Your situation is difficult now that you have already sent the paper to him, although this may have been completely unavoidable in your work environment. By asking for his comments (even indirectly), from a third person perspective, he read and corrected a paper which crosses into the grey zone of a contribution.

He has handled the situation very diplomatically, using an indirect pointer to be included as the author. He will "proofread" it is also a "contribution" for co-authorship.

He also probably did not see your other papers as all your work. Remember careful proofreading is also a contribution.

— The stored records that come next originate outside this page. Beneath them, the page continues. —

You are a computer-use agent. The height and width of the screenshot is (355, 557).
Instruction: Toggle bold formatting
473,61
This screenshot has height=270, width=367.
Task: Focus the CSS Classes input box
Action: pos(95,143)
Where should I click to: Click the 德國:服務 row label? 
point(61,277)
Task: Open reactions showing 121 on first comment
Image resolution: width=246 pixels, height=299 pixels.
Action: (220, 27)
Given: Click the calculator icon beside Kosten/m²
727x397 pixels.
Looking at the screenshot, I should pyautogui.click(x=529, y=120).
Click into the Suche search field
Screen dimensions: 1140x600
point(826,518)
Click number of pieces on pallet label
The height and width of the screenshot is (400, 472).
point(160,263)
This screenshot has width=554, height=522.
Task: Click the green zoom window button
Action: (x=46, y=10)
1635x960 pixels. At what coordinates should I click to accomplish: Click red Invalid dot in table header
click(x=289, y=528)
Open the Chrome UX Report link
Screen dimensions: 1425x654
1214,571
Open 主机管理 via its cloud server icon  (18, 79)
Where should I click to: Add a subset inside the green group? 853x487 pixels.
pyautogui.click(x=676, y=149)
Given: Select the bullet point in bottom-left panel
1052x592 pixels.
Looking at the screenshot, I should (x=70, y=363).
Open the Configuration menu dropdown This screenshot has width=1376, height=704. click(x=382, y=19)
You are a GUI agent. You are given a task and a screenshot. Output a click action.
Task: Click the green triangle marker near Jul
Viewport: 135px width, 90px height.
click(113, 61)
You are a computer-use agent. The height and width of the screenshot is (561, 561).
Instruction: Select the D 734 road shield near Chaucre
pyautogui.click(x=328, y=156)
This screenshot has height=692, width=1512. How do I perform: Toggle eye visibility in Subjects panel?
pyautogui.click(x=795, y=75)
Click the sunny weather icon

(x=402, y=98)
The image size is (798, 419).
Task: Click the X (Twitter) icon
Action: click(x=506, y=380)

To enter into a diplomatic channel with him, you need to broaden your approach. Approach the situation indirectly, as follows. Ask him for a meeting to seek his opinion as advise on your future career prospects. If you are interested in continuing with him as a PostDoc, tell him that. Propose something you could do together where he can gain something, even if you are not 100% sure you want to do it. By giving him something he may want (maybe write a proposal for him?), you enter the diplomacy with a strong foot forward. Then tell him about your plans and why a single author contribution is a must for your career. Mention that in the latest draft you have included him as the author. Then mention that the standards in your career require single authorship and you would be happy to contribute in other things if you can take single authorship for this one.

The other approach is not about dividing the apple. Ask yourself your final goals. Do you want a job in industry? Maybe he has some contacts. Do you want a PostDoc? Maybe he knows someone who has a position. Often there are other ways to achieve what you want and still have him as a co-author.